Instruction » From the entries below, select and copy every line that contains the string "width".

Data for this exercise »
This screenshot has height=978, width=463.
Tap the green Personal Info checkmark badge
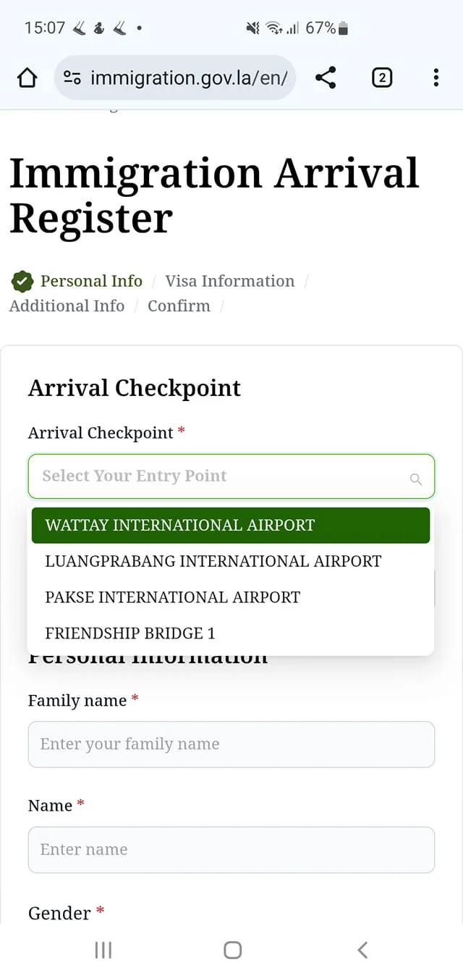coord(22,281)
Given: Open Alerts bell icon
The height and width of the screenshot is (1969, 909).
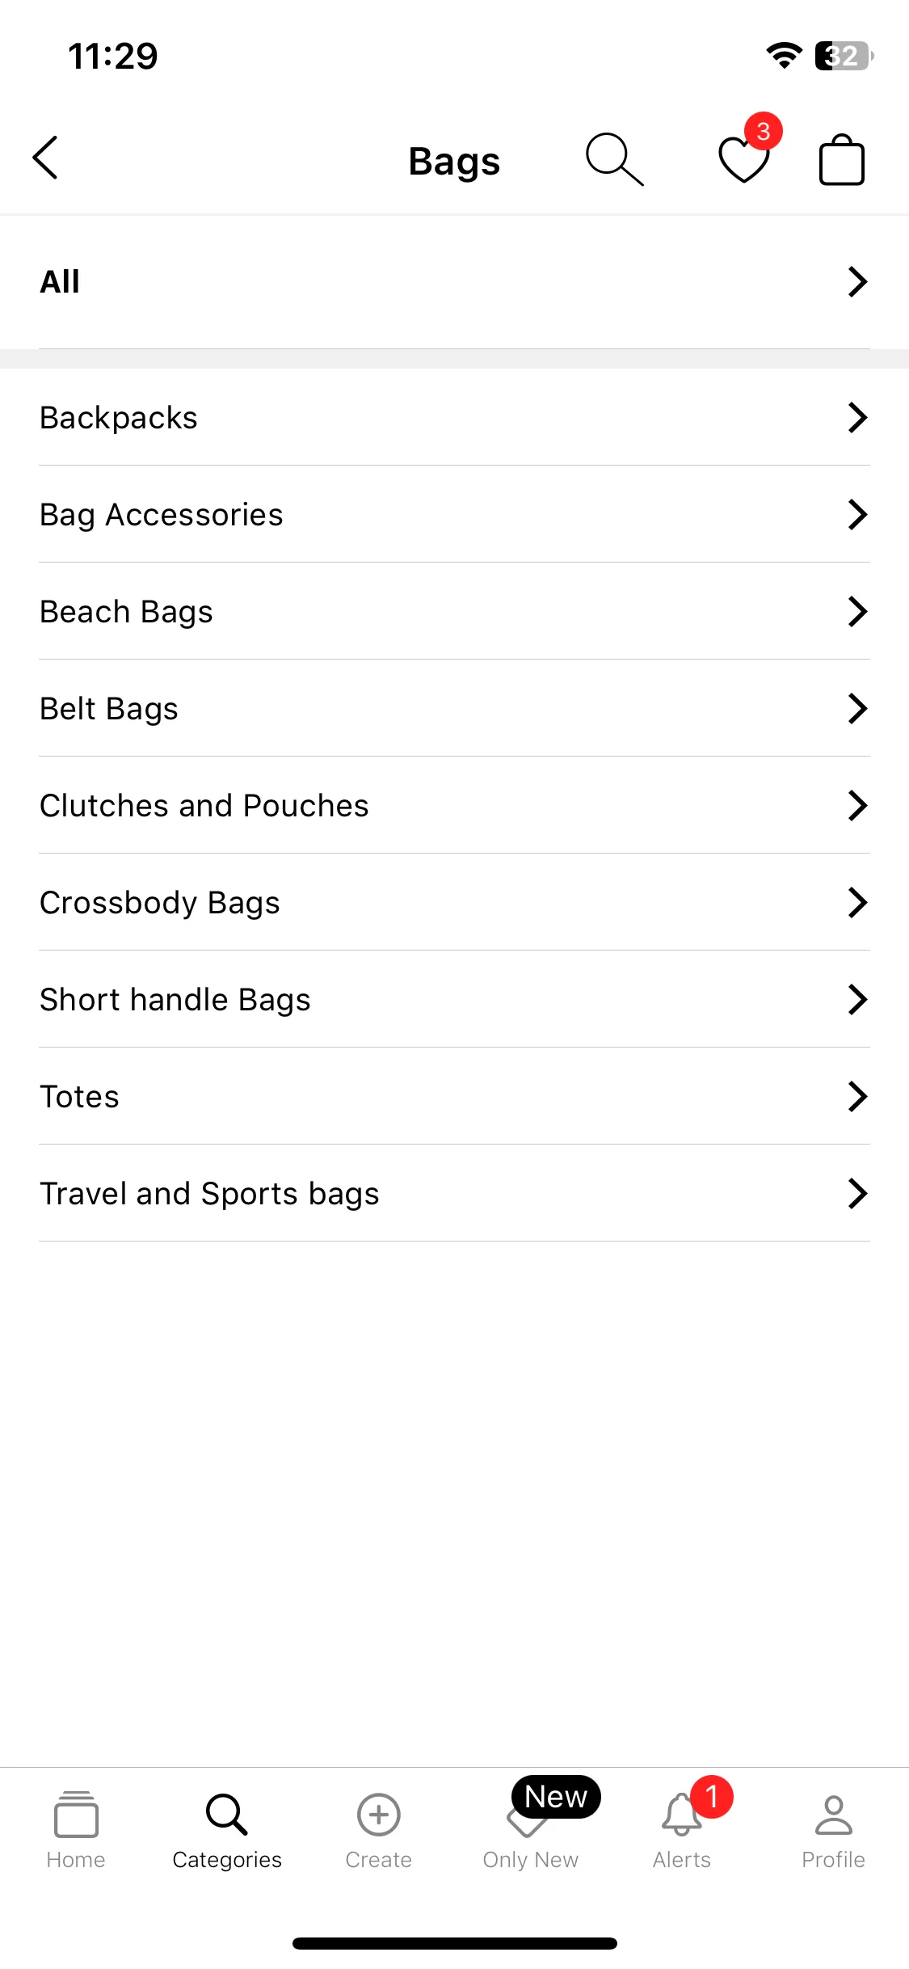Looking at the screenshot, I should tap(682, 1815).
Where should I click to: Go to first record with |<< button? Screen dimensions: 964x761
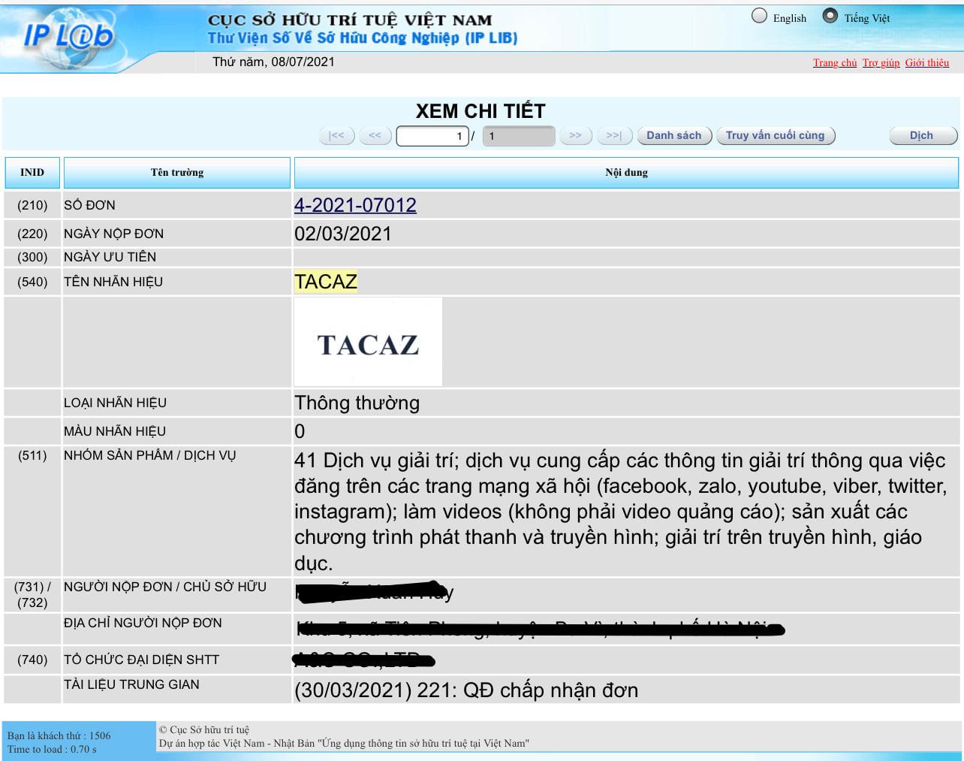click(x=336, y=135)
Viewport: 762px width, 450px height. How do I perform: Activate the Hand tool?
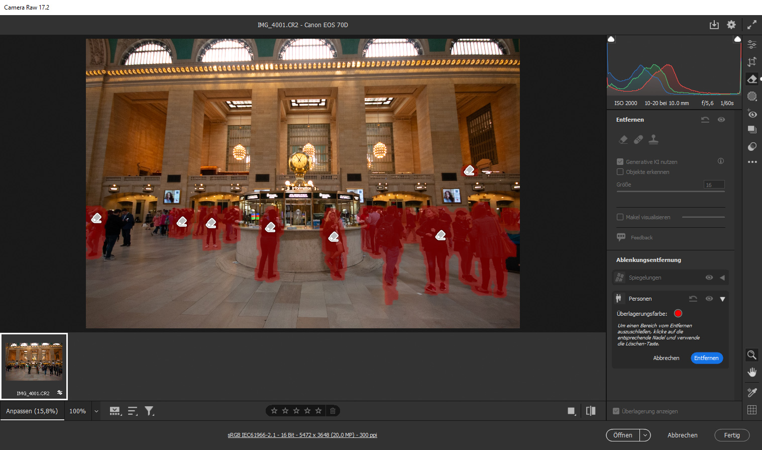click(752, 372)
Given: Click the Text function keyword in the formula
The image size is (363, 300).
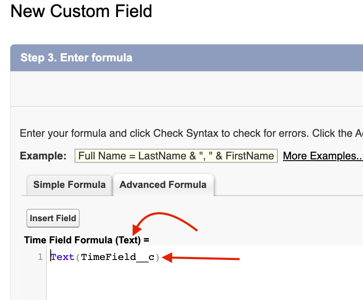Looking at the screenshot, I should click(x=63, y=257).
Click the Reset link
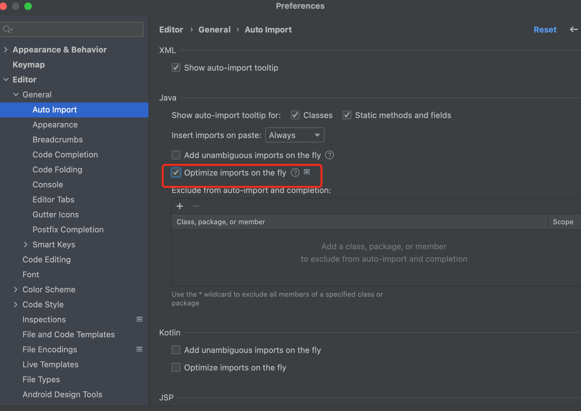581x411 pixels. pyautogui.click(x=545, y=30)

--

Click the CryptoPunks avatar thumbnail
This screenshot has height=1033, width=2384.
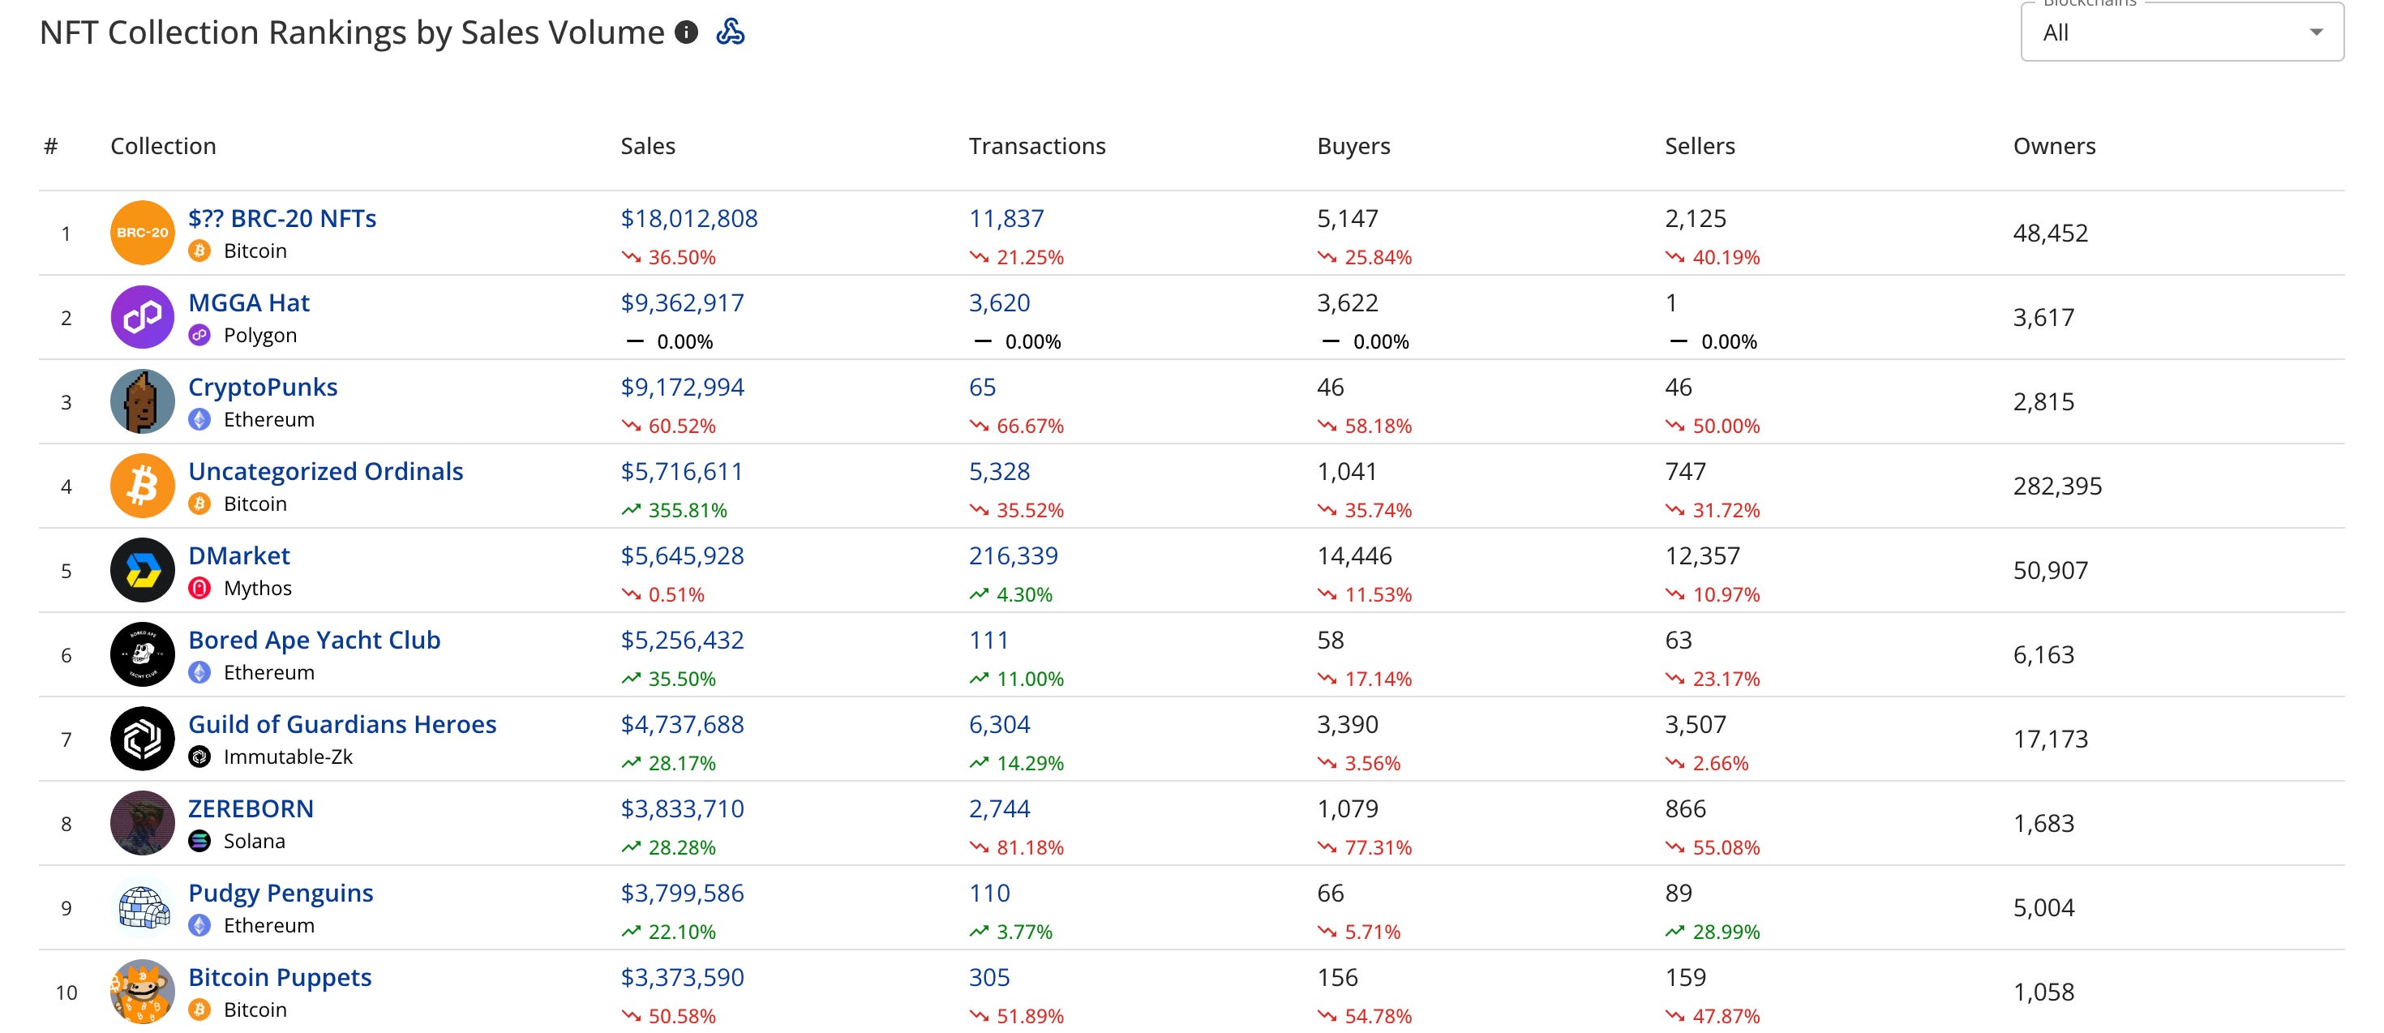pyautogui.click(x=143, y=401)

---

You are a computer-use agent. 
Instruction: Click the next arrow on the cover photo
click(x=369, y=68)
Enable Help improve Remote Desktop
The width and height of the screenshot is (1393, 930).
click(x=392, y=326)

Solution »
This screenshot has height=978, width=463.
The height and width of the screenshot is (1969, 909).
Viewport: 762px width, 450px height. How do I perform: Activate the Hand tool?
This screenshot has height=1033, width=2384.
The width and height of the screenshot is (1393, 930).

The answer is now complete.